De garage vertelt een meeslepend verhaal van subjectiviteit en technologie dat zich keer op keer vertaalt in de verschillende functies die het diende en erin onderging. De oerkreet uit de garage wordt overstemd door media, figuren en verhalen, die zich deze ruimte naar believen toe-eigenen. De garage fungeert als uitgangspunt voor identiteiten die voorheen buiten de markt bestonden en waarvan het doel voortdurend in twijfel moet worden getrokken. Gaat het niet om simpele zelfverheerlijking, narcistische toe-eigening? Of hebben we het over een instrument voor emancipatie en het creëren van iets nieuws? In de garage worden niet alleen objecten opgeslagen en krijgen nieuwe doelen, maar ook verhalen die binnen deze muren ontstaan en sterven, waardoor mensen verbinding kunnen maken met de houding die deze ruimte heeft opgebouwd en de aanpassing ervan aan vergelijkbare eindresultaten. Garage-mythologie is de mythologie van eindeloze recombinatie van afbeeldingen. Het werkt als een continu groeiende harde schijf; onze databases groeien voor onbepaalde tijd, en hier ligt de vraag niet langer in de uniciteit of originaliteit van het materiaal, maar in het opleggen van sommige afbeeldingen aan andere. De garage heeft een omvangrijke verzameling afbeeldingen en verhalen verzameld die als collages en referenties beginnen te bestaan. Het is geen toe-eigening, plagiaat of inbreuk op het auteursrecht - het draait allemaal om het hergebruiken van identiteit om de geschiedenis te vervangen.

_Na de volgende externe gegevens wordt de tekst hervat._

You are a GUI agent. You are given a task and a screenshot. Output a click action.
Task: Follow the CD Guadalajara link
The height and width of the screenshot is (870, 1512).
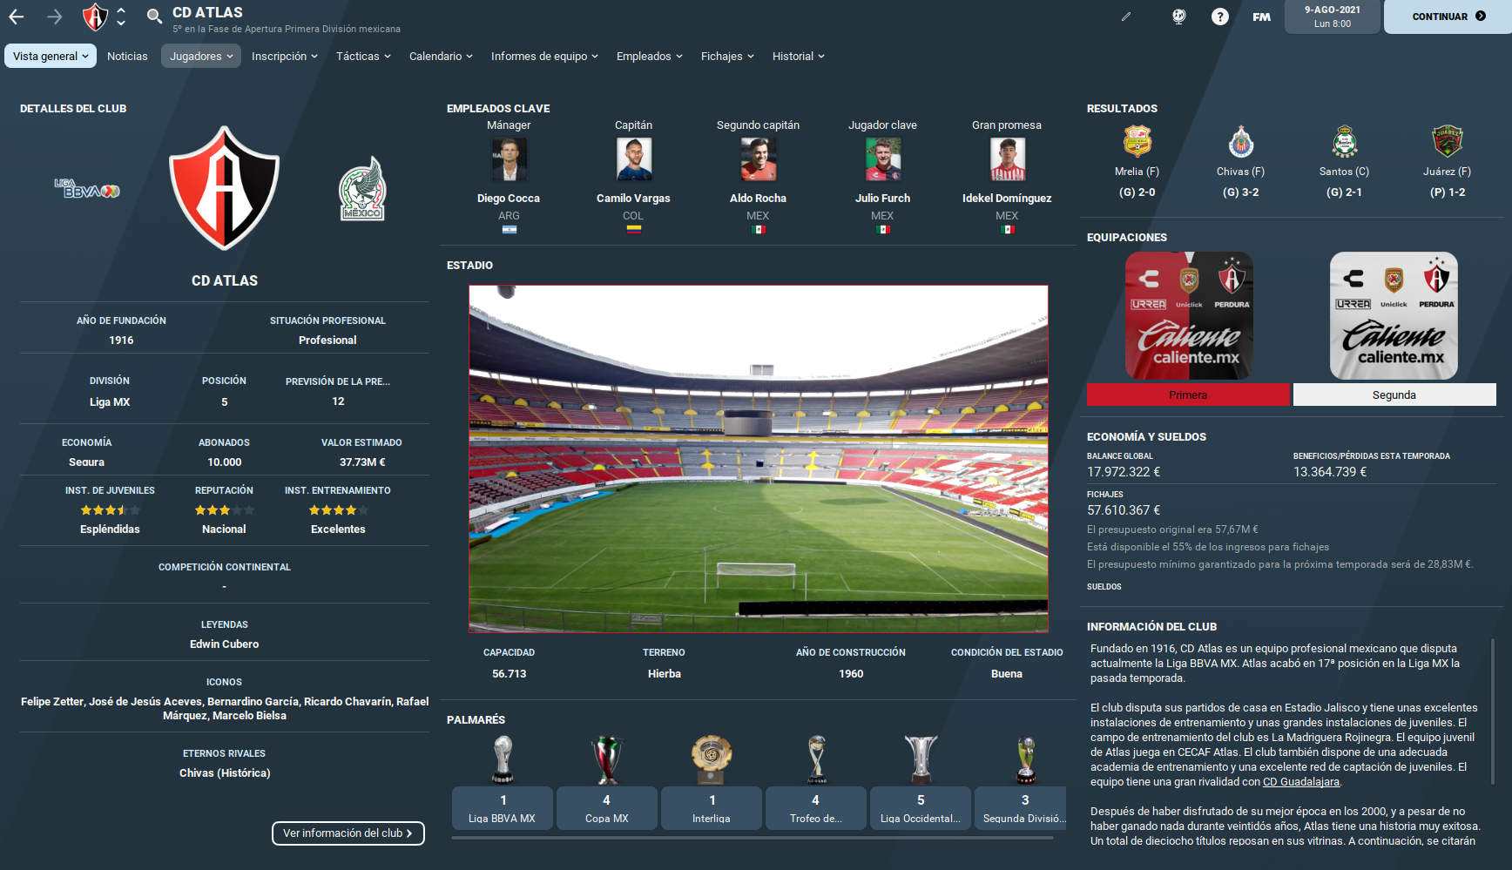(1301, 782)
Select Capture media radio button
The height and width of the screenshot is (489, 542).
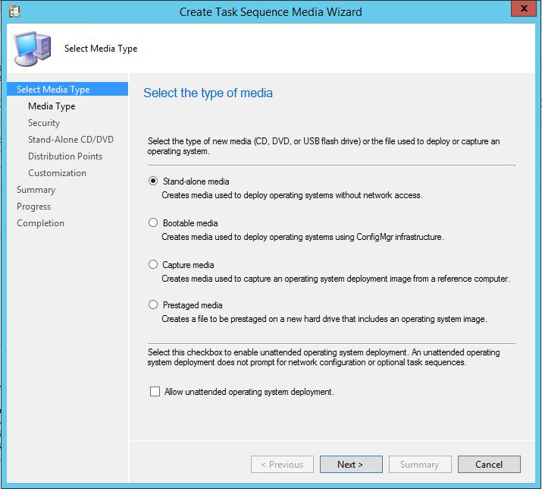tap(154, 265)
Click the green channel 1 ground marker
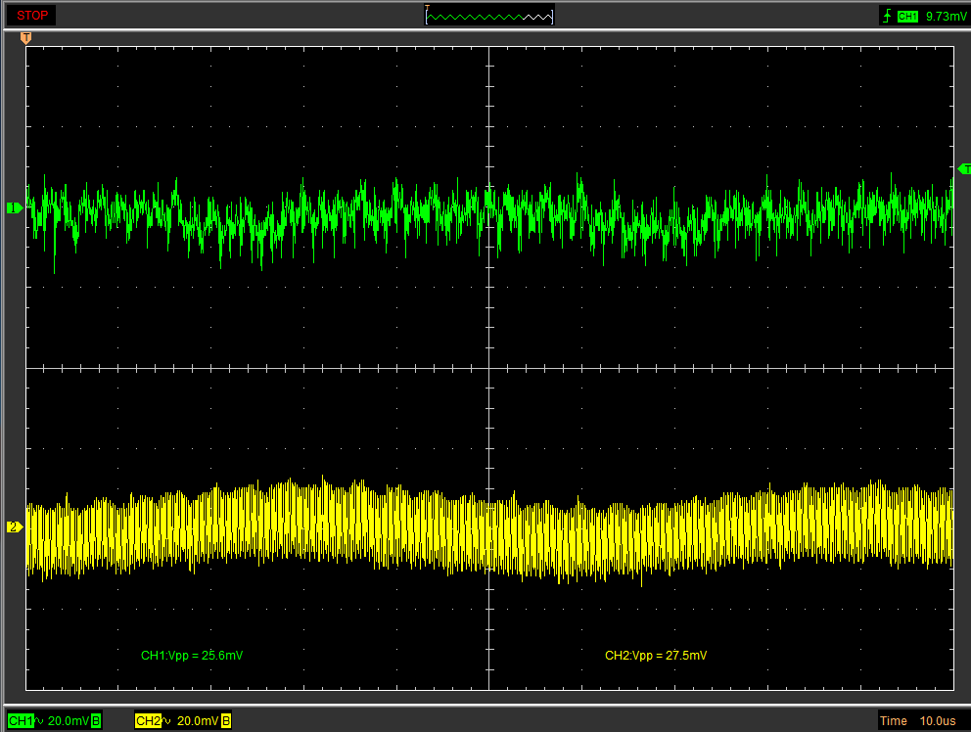 pyautogui.click(x=15, y=207)
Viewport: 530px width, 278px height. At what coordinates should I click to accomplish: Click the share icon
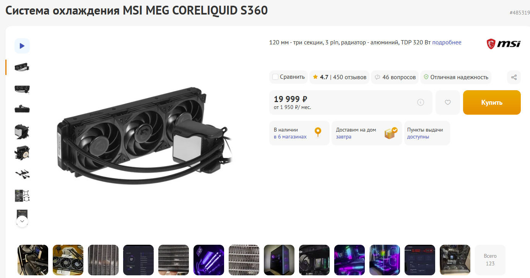pos(514,77)
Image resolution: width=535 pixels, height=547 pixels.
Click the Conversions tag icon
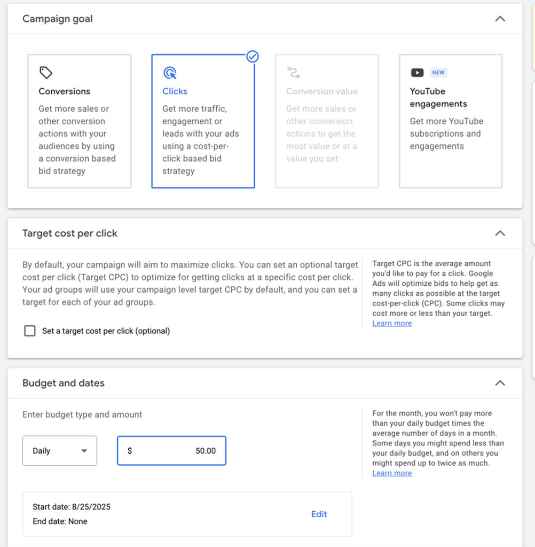click(46, 73)
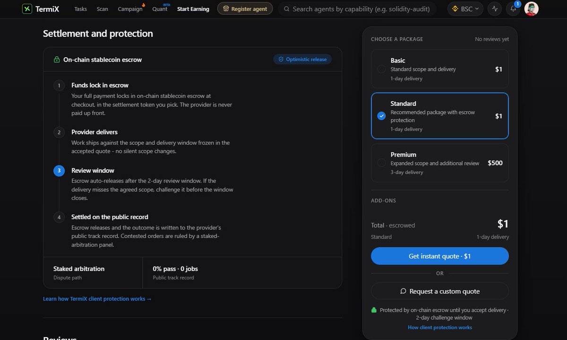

De garage-genealogie die in dit boek wordt gepresenteerd, beschrijft in zekere zin een professionele tweedeling. Een garage is een ruimte waar je met pensioen kunt gaan, en tegelijkertijd een ruimte voor zelfexpressie, een plek waar het ware karakter wordt herwonnen of openbaar gemaakt. Het is het embleem van de postmoderne staat, die actie veronderstelt binnen en tegelijkertijd tegen het neoliberale systeem. In de garage worden politieke standpunten teruggebracht tot de gemeenplaatsen van het dagelijks leven. Enerzijds lokt zelfvernietiging confrontatie uit, voortdurende oorlog met de omringende context, antagonisme gericht op de sfeer van het publiek en op de praktische werkelijkheid; het biedt een maas in de wet voor het meedogenloze streven naar anders-zijn en ondermijning. De betere optie - om te verdwijnen, je te verstoppen in een realiteit die klaar is om iedereen die erin komt op te slokken - is de zoektocht naar massaherkenning. Het beeld van rusteloze jongeren, vrije geesten, die een gevaarlijk leven leiden, impliceert het vermogen om uit te dagen. De prestatie hier is dat helden als Frank Lloyd Wright, Steve Jobs en Gwen Stefani erachter kwamen hoe ze zichzelf in evenementen konden veranderen door zich te omringen met media en verdedigingen die ze konden individualiseren om hun sociale omstandigheden tegen te gaan. Het antagonisme dat inherent is aan het proces van het creëren van hun zelf, wordt als ongepast beschouwd, maar we zien in deze benadering het meest reële, hardcore realisme. Dergelijke afleveringen vertegenwoordigen een poging om de blanke middenklasse en haar buitenwijken van dominantie te beroven, maar uiteindelijk lijken ze deze alleen maar te versterken - de held verheerlijkend, het collectief vergeten.